Of course, this of course presents the author, a Mets fan, with the irresistible platform to dump on the Phils. Referring to one of the oh-so insightful psychologists he consulted (who probably holds his degree from Hollywood Upstairs Medical College), he wrote:
Luckily, End also recommends a trick any fan can use, something psychologists call "social creativity." Basically, make yourself feel better by comparing your team to one which, historically, has been much worse off than yours. Take the Phillies. They've been around for 125 years, and won just one World Series, in 1980. The Mets have won a couple since their birth in 1962. Philadelphia lost its 10,000th game this season, the most in professional sports. The franchise is also famous for a choke of its own, the 1964 team that lost the pennant after leading by 6 1/2 games with 12 left to play. They may have topped us this time, but thank God the Phillies aren't my team.
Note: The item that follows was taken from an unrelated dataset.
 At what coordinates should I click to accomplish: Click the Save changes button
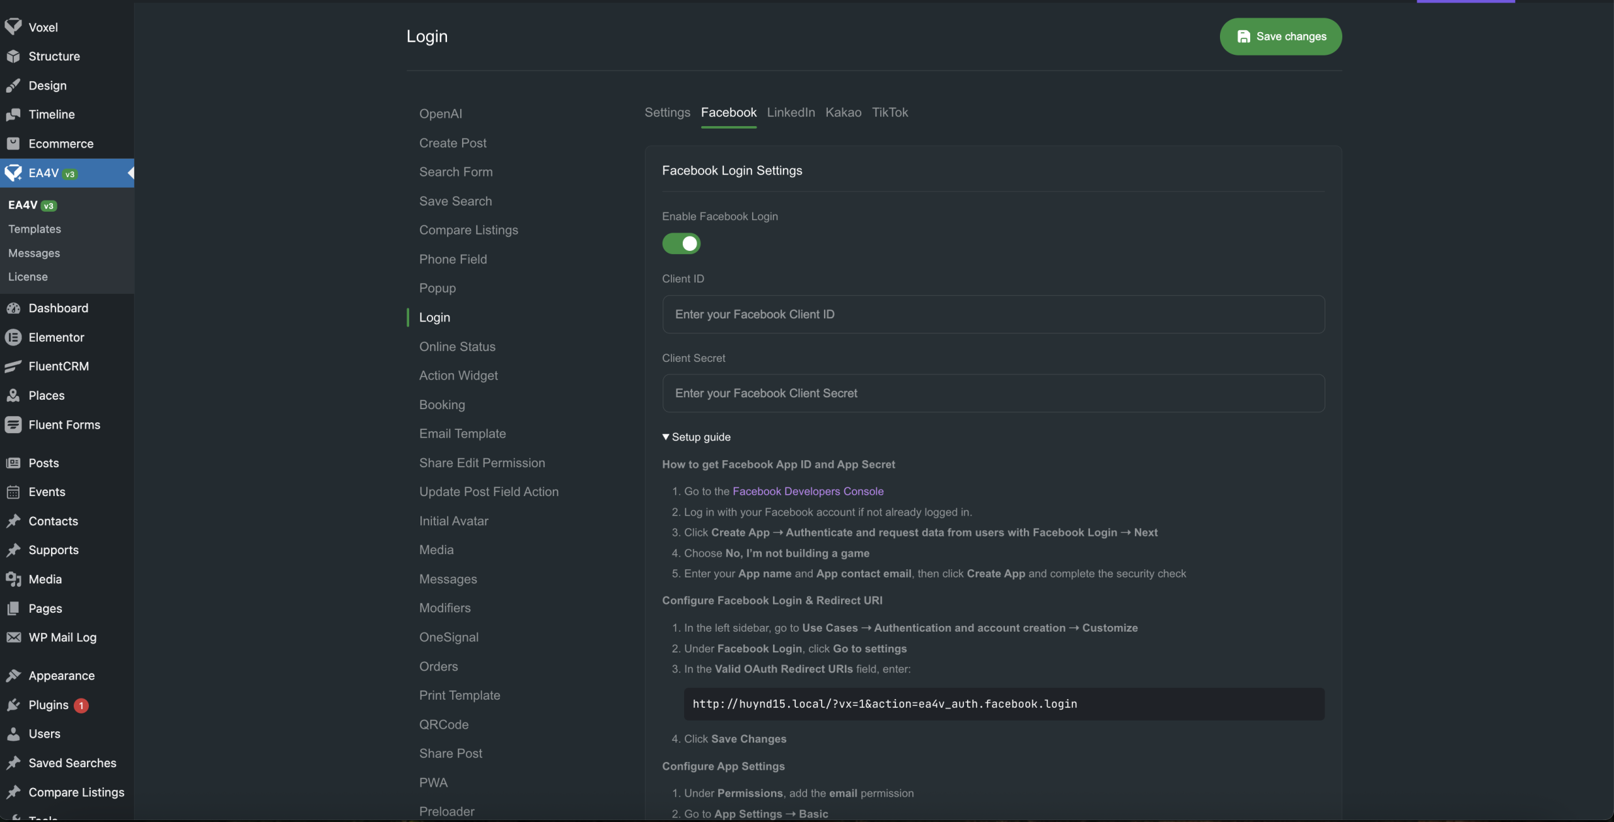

That feels a little better. Wann, the Murray State psychologist, also recommends what he calls "retroactive pessimism." "A guy doesn't get a job, and he tells himself, 'Gosh, the field was so competitive,'" he explains. "'There was nothing I could do to control it.' It has nothing to do with the fact that he's lazy and unqualified." You can do the same thing here. The Phillies are a team of destiny. Sure, the Mets didn't play well down the stretch, sure they made 21 errors over the last 17 games. But gosh, give those Phils credit: They went 13-4 in those final games. Really, who could stop them? (Answer: a team that did any better than 5-12 in those same 17 games).Needless to say, the article was relatively useless fluff, but again seems to reinforce how the national media (especially the NY media) has such a self-centered and shamelessly obvious anti-Philadelphia bias. I'm not even talking about the "social creativity" or "reactive pessimism" non-theories fabricated for the article, but just the fact that fans with a losing team don't matter until they're New York.
Then again -- we don't need no stinkin' coping mechanism. We don't need no psychological comforting. This is Philly. We get psyched up, we play, we lose, we get pissed, but we get over it. Maybe not quickly, and maybe not totally. Hell, maybe not at all in some cases. But the point is that we deal. We can leave the coddling for others.